Bild: Liebt die Aura der Kultur: Monika Grütters, auch CDU-Landeschefin
Dieser Termin ist wirklich kein Heimspiel für Monika Grütters. Eineinhalb
Wochen vor der Bundestagswahl ist die Staatsministerin für Kultur und
CDU-Landesvorsitzende zum 8. Berliner Sozialgipfel eingeladen, einem
Bündnis aus Gewerkschaften, Sozialverbänden und Mietergruppen. Im roten
DGB-Haus am Wittenbergplatz, vor den Vertretern der Verbände und gegen
Sozial- und Finanzpolitikerinnen wie Eva Högl (SPD), Petra Pau (Linke) und
Lisa Paus (Grüne) kommt Grütters schwer in Gang. Sie sagt Sätze wie: „Die
Mietpreisbremse muss nachjustiert werden.“ Das ist richtig, klingt aber
auswendig gelernt.
Erst als die Sprache auf ihr Kulturressort kommt, schwimmt sich die
55-Jährige frei und holt Pfeile aus dem Wahlkampfköcher. Das kulturelle
Engagement für Berlin werde noch intensiviert, Integration und kulturelle
Bildung stärker gefördert. Zudem verspricht sie, dass alle Produktionen im
öffentlich-rechtlichen Fernsehen künftig für Hörgeschädigte untertitelt
werden müssten. Damit kommt die CDU-Politikerin gut an.

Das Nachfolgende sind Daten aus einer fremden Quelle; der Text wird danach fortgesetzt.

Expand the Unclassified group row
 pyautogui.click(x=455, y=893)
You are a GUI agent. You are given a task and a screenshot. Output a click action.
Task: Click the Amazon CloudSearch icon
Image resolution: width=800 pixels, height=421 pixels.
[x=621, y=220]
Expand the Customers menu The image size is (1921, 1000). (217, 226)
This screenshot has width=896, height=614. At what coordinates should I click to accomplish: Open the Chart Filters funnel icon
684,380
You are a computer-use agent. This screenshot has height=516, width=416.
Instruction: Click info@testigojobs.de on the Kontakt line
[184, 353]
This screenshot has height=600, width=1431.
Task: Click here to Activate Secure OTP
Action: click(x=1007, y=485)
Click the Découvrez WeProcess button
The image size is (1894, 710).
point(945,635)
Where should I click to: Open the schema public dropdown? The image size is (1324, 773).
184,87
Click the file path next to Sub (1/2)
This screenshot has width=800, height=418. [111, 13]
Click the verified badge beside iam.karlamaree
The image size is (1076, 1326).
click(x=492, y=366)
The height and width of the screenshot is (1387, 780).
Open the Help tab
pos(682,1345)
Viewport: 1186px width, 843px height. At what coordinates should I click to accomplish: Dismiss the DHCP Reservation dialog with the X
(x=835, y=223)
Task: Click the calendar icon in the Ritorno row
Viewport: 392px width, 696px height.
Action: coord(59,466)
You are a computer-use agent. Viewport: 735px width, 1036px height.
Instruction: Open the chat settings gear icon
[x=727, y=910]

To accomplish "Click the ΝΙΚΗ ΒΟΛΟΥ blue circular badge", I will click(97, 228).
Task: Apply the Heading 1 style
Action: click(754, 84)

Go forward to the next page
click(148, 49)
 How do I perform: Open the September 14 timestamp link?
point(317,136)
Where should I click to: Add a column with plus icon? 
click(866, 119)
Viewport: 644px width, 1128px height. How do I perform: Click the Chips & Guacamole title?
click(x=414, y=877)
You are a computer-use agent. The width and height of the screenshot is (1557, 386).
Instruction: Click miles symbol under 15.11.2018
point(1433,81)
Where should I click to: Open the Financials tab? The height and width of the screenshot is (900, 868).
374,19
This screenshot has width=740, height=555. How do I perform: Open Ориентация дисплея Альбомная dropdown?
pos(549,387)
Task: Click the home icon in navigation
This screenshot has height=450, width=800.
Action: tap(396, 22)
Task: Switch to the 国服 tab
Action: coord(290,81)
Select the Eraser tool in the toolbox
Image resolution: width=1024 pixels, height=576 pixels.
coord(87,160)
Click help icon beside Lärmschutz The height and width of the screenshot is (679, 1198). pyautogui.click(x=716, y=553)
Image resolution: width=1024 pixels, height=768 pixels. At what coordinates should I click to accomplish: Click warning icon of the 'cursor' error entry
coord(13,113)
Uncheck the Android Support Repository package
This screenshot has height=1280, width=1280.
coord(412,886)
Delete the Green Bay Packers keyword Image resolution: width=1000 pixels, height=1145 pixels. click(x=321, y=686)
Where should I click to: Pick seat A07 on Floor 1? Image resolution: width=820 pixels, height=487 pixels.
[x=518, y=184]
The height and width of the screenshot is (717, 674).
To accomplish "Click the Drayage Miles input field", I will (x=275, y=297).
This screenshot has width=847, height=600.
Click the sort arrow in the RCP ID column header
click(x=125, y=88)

Monika Grütters führt eine Art Doppelleben. Während sie sich seit 2013 als
Kulturstaatsministerin des Bundes profiliert und selbst bei umstrittenen
Themen wie dem Kulturgutschutzgesetz, das wertvolle Kunst vor der
Abwanderung schützt, nicht an Boden verliert, muss sie auf dem Berliner
Terrain kämpfen. Seit Dezember 2016 ist Grütters offiziell Nachfolgerin von
Frank Henkel als CDU-Landevorsitzende, 78,4 Prozent der Stimmen erhielt sie
auf dem Parteitag. Doch Früchte hat ihre Arbeit als CDU-Chefin bislang
wenig getragen.
Immerhin: Erste „Reformschritte“, wie Grütters das nennt, sind ihr
gelungen. Nach Intrigen bei der Kandidatenauswahl für den Bundestag in
Steglitz-Zehlendorf und einer Schlappe für ihren neuen CDU-Generalsekretär
Stephan Evers fährt jetzt die Partei „in ruhigerem Fahrwasser“, analysiert
ein Exlandespolitiker aus Zehlendorf. Die Neue, ein Ziehkind des einstigen
CDU-Paten Klaus Landowsky, hat sich etabliert in dem Job, den sie nur
widerwillig wollte.
## Frauen an die Macht
„Wir haben nun einen Landesvorstand mit 50 Prozent Frauen“, betont Grütters
heute. Zudem sei die Mitwirkung der Mitglieder über Abstimmungen und
Debatten gestärkt worden. „Die Kommunikation ist sehr viel transparenter.“
Jetzt, vor der Wahl, die ein Lackmustest für sie und die Berliner CDU ist,
mischt sich die Landeschefin auch in Fragen zur Flüchtlingspolitik und
Stadtentwicklung ein. So fordert Grütters, die Ränder des Tempelhofer
Feldes zu bebauen. Das bringt Schlagzeilen.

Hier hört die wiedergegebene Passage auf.